● **Task brief**
Please output exactly the lines from the one containing "The width and height of the screenshot is (213, 164)." through the last line of the records, both included.

++++++++

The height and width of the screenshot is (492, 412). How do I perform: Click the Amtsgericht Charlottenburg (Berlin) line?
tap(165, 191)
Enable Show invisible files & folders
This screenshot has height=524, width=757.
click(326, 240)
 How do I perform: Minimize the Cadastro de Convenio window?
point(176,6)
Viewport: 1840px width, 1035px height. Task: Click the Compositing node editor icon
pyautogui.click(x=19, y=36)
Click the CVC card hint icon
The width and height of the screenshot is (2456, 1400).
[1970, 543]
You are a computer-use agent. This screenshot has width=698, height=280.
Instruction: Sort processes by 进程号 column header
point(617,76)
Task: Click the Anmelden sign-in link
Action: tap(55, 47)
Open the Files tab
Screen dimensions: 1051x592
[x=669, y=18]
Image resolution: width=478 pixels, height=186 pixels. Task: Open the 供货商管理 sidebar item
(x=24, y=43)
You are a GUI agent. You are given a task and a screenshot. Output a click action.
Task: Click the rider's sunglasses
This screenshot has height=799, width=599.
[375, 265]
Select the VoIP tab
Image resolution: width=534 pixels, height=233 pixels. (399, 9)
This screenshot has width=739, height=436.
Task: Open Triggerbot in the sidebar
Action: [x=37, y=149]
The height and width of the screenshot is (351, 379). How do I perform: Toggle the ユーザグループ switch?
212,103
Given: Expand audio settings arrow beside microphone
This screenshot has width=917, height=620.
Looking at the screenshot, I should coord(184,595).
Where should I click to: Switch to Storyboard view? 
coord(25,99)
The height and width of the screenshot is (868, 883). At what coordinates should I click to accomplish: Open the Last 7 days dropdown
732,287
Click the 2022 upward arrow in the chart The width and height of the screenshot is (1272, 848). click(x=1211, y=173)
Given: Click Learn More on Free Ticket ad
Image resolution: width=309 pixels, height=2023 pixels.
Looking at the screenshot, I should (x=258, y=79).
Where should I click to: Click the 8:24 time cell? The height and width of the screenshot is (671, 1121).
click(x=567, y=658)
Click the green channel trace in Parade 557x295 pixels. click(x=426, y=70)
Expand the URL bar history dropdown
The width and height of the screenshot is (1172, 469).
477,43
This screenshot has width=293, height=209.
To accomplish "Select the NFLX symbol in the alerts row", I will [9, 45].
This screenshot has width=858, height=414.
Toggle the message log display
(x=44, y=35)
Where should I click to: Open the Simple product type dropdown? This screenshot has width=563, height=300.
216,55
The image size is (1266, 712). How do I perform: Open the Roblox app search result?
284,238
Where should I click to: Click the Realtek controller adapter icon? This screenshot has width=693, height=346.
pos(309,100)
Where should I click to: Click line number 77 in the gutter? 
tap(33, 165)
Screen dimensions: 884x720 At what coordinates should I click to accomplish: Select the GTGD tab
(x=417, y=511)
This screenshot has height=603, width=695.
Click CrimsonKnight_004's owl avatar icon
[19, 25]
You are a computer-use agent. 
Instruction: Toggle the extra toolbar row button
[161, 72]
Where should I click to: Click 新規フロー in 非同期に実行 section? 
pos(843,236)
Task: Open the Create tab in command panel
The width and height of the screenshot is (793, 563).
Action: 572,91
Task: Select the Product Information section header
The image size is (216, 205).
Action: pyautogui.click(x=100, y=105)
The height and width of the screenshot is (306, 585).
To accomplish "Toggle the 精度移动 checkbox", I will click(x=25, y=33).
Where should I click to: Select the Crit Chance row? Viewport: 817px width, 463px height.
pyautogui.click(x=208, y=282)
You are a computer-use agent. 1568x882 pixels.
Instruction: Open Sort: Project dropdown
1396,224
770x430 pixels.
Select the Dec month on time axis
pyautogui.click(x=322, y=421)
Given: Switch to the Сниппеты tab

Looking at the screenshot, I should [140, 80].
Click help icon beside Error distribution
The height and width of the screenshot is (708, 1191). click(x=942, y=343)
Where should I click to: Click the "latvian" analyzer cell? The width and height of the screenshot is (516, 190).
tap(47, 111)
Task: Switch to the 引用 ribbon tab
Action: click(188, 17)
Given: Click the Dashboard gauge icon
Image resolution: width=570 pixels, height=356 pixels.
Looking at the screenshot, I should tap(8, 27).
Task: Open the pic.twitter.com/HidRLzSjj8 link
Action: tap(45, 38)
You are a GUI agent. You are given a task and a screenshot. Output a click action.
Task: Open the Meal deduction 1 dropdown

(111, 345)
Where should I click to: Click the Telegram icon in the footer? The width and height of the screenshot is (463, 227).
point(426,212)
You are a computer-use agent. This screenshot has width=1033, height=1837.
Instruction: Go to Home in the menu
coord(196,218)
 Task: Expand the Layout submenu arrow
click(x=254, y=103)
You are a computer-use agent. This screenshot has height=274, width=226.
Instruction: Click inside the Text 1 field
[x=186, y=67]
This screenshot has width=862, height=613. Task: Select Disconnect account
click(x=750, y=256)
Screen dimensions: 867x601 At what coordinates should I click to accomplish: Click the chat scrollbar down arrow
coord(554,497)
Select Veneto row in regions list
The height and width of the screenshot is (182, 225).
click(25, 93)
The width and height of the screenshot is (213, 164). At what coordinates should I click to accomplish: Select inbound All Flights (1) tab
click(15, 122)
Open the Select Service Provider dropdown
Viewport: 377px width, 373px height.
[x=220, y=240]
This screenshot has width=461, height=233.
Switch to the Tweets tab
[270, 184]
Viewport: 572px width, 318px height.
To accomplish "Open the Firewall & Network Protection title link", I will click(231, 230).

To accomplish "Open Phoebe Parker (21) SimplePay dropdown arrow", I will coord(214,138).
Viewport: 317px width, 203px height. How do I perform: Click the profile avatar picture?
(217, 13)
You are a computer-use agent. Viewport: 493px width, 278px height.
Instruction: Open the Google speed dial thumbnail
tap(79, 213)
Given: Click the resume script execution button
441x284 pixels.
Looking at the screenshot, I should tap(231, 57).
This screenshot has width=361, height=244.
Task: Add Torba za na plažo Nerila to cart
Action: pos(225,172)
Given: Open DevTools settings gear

++++++++

● **Output of the exercise**
The width and height of the screenshot is (213, 164). At what coordinates should I click to accomplish: Select inbound All Flights (1) tab
click(15, 122)
Open the Select Service Provider dropdown
Viewport: 377px width, 373px height.
[x=220, y=240]
This screenshot has width=461, height=233.
Switch to the Tweets tab
[270, 184]
Viewport: 572px width, 318px height.
To accomplish "Open the Firewall & Network Protection title link", I will click(231, 230).

To accomplish "Open Phoebe Parker (21) SimplePay dropdown arrow", I will coord(214,138).
Viewport: 317px width, 203px height. How do I perform: Click the profile avatar picture?
(217, 13)
You are a computer-use agent. Viewport: 493px width, 278px height.
Instruction: Open the Google speed dial thumbnail
tap(79, 213)
Given: Click the resume script execution button
441x284 pixels.
Looking at the screenshot, I should tap(231, 57).
This screenshot has width=361, height=244.
Task: Add Torba za na plažo Nerila to cart
Action: pos(225,172)
Given: Open DevTools settings gear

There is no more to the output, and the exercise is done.